Allrounder is a term rather than a breed although many breeds of horses have been created to try to fit the term. As the name suggests a good allrounder is a horse that can manage comfortably across a range of disciplines without necessarily being an expert in any off them. Arguably the ultimate allrounders in the equine world are the 3-day eventers, who have to manage the finesse of dressage, the boldness of cross-country and the strategy of show jumping.
In the early days of domestication, humans tended to try to breed horses for specific purposes according to their local needs. This would produce animals with specific physical characteristics and ultimately broadly similar temperaments. These would typically be best suited to the work for which they were bred but could also be used for other work. For example the Highland ponies of Scotland were bred to carry heavy weights but also made acceptable riding horses and the Cleveland Bays were bred to be stylish carriage horses but were also athletic riding animals. As the horse became less of a working animal and more of a recreational animal, it became less important to have animals which could fulfil one role of work perfectly and more important to have animals who could adapt to a variety of situations according to their owners' requirements and inclinations. In particular today, weight-pulling ability and usefulness as a driving animal are much less valued than the ability to hack out safely and to compete in a variety of disciplines at amateur level.
As the terms allrounder describes a type rather than a specific breed, there are no specific breed standards. The term can be used to describe anything from the smallest children's ponies to substantial adult horses. For this reason allrounders can be any colour and can come in a variety of shapes as well as sizes. In practice there are certain expectations depending on the size of the animal. Smaller ponies, i.e. animals intended for very young children will often be native breeds or at least of native breed type although they are not always registered. Here a good temperament is prized above all other virtues. The smaller native breeds, however, tend to be resourceful and capable little animals and can perform well in lower-level competitions as well as being reliable hacking ponies. Moving up to the level of older children and smaller adults, native ponies are still a popular choice for those who want an economical pony for fun rather than serious competing. The larger native breeds can perform well but for serious competing crosses between native breeds and more refined animals are often preferred. These animals still have a decent level of hardiness and reasonably sensible temperaments for pleasure riding, while being lighter and faster than the full natives for competition. Moving up again into the fully adult world, allrounder becomes a very broad definition covering everything from cobs, which are mainly for hacking but can compete at local shows to sporting horses which are sensible enough to use for hacking.
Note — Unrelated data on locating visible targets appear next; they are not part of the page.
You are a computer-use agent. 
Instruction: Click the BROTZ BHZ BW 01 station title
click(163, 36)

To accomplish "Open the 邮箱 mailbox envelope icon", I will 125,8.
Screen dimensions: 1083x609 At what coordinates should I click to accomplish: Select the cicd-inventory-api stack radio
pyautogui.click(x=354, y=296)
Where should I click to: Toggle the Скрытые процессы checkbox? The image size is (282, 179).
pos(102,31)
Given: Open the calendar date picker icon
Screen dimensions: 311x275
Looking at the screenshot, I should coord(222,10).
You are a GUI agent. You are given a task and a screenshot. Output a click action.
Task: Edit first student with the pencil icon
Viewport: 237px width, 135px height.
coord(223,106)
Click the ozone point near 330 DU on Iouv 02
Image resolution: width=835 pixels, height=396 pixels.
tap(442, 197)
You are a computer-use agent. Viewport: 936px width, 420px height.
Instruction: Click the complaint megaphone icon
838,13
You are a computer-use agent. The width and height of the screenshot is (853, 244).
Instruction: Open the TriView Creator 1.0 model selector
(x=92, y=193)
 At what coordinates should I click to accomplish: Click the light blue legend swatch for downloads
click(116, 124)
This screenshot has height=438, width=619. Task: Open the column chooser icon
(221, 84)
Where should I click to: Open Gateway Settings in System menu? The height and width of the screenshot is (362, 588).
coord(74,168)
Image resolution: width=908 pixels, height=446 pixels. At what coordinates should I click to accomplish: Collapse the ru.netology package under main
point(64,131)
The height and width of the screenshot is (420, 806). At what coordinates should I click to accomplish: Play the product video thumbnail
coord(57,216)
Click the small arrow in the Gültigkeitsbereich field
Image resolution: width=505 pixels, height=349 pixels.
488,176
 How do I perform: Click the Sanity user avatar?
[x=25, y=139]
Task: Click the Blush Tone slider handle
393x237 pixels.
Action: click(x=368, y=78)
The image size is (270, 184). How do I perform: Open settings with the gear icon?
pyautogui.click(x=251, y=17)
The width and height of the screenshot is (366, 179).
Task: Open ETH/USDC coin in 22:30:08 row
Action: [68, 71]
Although allrounders are all individuals, the term implies an animal with at least a decent degree of common sense. It also implies an intelligent animal since allrounders, by definition, are expected to be able to perform well at a variety of tasks. Beyond that, however, an allrounders temperament will largely be a combination of its breeding and handling, which is why prospective buyers should do everything feasible to find out about both as well as making sure they are given the opportunity to observe the animal's behaviour. While it is probably too much to hope, for example, that the animal will need a visit for the farrier when you go to see it, you should ask to see it being caught, tacked and generally handled. If at all possible you should see it being loaded and unloaded. Allrounders are bought essentially as pleasure horses and so it is important that they have good temperaments and are easy to manage. Horses which are bought primarily as competition animals may have challenging behaviours accepted (the great eventer Murphy Himself was notorious for pulling) but these would soon try the patience of most recreational riders, if not cause a serious accident.
Like the comments about appearance, the health of allrounders depends largely on breeding and handling. One of the issues with them, however, is that they may not have been bred from registered stock and their sellers may simply not be familiar with their breeding or background. Fortunately some help from a vet and a little common sense can resolve this issue. It is strongly advisable to have all animals vetted before purchase and in practical terms may be a requirement for insurance purposes. This will pick up any health issues currently showing in the animal (which will hopefully be none). For broader issues, which may affect horses of a particular breed, look for clues in the animal's appearance. Chances are if a horse strongly resembles a particular breed then it probably has a strong link to it and any health issues it may potential have in future will be linked to that breed.
Caring for a Allrounder
Again as the term allrounder describes a type rather than a breed, it's difficult to generalize. All horses and ponies need time in a field where they can stretch their legs and relax. They also need grooming (ideally daily) and regular footcare and worming. All animals should be visited at least once a day (twice or more is better) even if they do not actually require care. This will enable you to check that they are healthy and injury free and will also give you an opportunity to check that their paddock is secure. Thinner-skinned animals will need stabling in colder weather and sturdier ones may need stabling in summer to keep them from getting overweight. The amount of food animals need, if any, will depend on their breed, their workload and the weather.